Principe de la surcote
Chaque trimestre civil supplémentaire cotisé après les conditions du taux plein augmente la pension de base. Le mécanisme est surtout intéressant lorsque vous avez une carrière complète et une capacité réelle à poursuivre l’activité.
Ce que la surcote ne règle pas
Elle n’efface pas une carrière incomplète avant le taux plein. Si vous n’avez pas encore les trimestres requis, les périodes travaillées servent d’abord à atteindre le taux plein avant de générer une surcote.
Comment décider ?
Comparez le gain mensuel durable, les revenus d’activité supplémentaires, la fiscalité et votre santé. Pour certains profils, travailler quelques trimestres de plus sécurise le budget de retraite ; pour d’autres, l’effet reste limité.
Surcote et complémentaire : ce que l'AGIRC-ARRCO ajoute (ou pas)
La surcote de 1,25 % par trimestre ne concerne que la retraite de base. Côté AGIRC-ARRCO, il n'existe pas de surcote à proprement parler : prolonger son activité rapporte des points supplémentaires, qui majoreront la pension complémentaire, mais aucun coefficient bonus ne s'y ajoute. Depuis la suppression définitive du malus de 10 % (coefficient de solidarité) en avril 2024, il n'existe plus non plus de bonus temporaire pour report : le calcul est redevenu strictement proportionnel aux points.
Conséquence pour l'arbitrage : une année de travail supplémentaire au taux plein rapporte environ 5 % de base en plus à vie, plus une année de points complémentaires (de l'ordre de grandeur d'un soixantième de carrière de points en plus). Pour un salaire élevé, l'effet points peut peser autant que la surcote de base. À l'inverse, la surcote ne s'applique jamais aux trimestres accomplis avant l'âge légal, même au-delà de la durée requise : commencer jeune et dépasser 172 trimestres avant l'âge légal ne produit aucun bonus. Seuls comptent les trimestres à la fois postérieurs à l'âge légal et au-delà de la durée requise, cotisés au titre d'une activité.

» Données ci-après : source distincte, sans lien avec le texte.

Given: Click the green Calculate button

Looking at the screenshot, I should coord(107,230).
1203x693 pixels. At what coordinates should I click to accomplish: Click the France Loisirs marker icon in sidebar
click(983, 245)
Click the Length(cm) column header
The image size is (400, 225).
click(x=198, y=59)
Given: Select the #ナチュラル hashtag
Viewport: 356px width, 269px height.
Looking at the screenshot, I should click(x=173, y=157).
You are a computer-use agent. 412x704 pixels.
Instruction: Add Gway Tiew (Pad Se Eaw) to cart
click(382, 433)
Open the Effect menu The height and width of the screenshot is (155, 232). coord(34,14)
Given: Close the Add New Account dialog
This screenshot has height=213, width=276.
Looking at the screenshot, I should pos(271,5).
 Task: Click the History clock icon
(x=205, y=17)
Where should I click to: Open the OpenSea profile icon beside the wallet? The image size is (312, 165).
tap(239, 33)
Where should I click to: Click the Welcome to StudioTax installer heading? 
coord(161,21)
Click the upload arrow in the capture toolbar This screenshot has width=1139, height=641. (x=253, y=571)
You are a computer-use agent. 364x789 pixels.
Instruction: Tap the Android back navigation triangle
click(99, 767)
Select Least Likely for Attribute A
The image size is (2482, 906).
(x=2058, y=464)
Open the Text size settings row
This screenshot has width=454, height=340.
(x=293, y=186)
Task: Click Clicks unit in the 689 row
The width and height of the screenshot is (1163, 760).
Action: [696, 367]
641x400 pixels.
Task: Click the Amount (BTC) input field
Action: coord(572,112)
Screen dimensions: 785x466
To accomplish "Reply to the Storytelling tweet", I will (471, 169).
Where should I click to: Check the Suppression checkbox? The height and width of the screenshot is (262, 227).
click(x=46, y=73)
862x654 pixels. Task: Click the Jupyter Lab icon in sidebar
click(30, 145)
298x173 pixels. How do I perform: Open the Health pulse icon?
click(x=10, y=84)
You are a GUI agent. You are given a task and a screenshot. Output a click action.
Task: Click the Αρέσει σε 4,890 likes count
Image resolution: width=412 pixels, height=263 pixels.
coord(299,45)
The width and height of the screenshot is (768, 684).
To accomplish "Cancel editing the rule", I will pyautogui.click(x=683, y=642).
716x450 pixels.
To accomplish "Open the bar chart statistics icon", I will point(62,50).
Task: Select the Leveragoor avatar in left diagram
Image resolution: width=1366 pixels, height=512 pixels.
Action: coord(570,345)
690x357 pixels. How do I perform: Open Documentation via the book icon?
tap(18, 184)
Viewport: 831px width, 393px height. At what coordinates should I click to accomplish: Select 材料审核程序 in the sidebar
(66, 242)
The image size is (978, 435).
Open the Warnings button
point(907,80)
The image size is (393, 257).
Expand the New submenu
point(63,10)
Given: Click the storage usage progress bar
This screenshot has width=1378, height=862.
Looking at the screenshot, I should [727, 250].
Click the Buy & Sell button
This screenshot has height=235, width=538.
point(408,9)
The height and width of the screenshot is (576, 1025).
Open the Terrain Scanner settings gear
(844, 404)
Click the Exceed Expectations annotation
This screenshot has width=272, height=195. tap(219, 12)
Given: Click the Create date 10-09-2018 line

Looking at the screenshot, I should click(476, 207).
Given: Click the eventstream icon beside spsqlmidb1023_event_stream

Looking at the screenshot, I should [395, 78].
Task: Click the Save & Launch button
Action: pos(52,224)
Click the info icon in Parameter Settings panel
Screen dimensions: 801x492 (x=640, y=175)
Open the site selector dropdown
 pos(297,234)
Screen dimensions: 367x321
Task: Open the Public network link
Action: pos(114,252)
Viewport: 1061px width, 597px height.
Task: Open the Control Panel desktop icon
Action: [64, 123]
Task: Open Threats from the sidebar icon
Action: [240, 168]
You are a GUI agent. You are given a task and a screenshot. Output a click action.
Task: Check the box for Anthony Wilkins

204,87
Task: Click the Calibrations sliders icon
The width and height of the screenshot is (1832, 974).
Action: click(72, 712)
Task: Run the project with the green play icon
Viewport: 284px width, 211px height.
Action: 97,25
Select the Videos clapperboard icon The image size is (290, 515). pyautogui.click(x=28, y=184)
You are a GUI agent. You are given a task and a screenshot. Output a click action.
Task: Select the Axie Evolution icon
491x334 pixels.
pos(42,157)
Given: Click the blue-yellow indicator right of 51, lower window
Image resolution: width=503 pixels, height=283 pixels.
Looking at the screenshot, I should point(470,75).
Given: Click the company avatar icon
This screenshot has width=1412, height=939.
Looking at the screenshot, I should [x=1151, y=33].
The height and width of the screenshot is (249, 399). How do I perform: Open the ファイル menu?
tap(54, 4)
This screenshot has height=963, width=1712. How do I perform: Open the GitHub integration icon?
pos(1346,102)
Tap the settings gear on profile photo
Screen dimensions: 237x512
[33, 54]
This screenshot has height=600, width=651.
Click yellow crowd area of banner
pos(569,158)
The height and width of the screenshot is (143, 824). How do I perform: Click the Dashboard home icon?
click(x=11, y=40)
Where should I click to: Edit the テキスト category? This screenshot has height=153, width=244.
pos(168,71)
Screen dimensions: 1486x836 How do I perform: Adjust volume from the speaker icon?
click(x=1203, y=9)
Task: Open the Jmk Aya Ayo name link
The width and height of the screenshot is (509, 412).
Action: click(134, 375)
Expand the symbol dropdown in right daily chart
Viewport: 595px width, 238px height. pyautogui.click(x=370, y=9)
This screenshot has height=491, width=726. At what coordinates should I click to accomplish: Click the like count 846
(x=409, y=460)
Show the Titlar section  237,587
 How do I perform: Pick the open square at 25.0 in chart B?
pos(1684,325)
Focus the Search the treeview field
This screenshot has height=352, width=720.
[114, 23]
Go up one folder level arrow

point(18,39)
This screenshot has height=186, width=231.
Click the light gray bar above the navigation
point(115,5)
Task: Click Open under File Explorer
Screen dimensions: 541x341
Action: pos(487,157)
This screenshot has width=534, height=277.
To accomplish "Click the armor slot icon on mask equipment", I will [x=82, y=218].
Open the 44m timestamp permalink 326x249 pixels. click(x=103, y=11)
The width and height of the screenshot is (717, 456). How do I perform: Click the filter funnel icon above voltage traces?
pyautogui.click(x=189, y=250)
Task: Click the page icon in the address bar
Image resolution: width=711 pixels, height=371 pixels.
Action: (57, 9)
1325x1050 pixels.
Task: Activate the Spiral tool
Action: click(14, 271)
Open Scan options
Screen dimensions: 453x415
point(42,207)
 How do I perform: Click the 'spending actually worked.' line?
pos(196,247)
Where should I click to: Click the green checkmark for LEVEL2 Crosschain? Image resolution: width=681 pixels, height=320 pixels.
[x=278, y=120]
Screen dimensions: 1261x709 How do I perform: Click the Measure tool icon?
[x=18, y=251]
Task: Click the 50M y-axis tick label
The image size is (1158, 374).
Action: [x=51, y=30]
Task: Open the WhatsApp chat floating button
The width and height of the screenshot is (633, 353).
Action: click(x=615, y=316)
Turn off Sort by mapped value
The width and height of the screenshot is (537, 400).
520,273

La surcote ne s'applique qu'aux trimestres travaillés au-delà du taux plein : inutile de prolonger si vous n'avez pas encore vos trimestres, car ils combleraient d'abord une décote. Vérifiez d'abord votre situation exacte avant de décider de poursuivre votre activité.
Ayant atteint le taux plein à 63 ans, Martine choisit de travailler une année de plus. Ses 4 trimestres supplémentaires lui rapportent une surcote de 5 %, qui majore sa pension de base de façon définitive, en plus des points complémentaires accumulés.
Surcote ou cumul emploi-retraite : que choisir
Une fois le taux plein atteint, deux stratégies s'offrent à vous pour continuer à travailler, et elles ne se valent pas selon votre situation. La surcote consiste à poursuivre votre activité en reportant la liquidation : chaque trimestre travaillé majore définitivement votre pension de 1,25 %, soit 5 % par année complète. Vous ne touchez pas encore votre retraite, mais elle sera plus élevée à vie.
Le cumul emploi-retraite, à l'inverse, consiste à liquider votre pension puis à reprendre une activité : vous percevez simultanément votre retraite et un salaire. Depuis la réforme de 2023, ce cumul peut même générer une seconde pension. Le bon arbitrage dépend de votre horizon : si vous comptez travailler longtemps, la surcote construit une pension durablement plus élevée ; si vous voulez sécuriser immédiatement votre pension tout en gardant un revenu d'activité, le cumul est plus souple. Beaucoup de retraités gagnent à comparer chiffres en main, car l'écart sur vingt ans de retraite peut représenter plusieurs dizaines de milliers d'euros.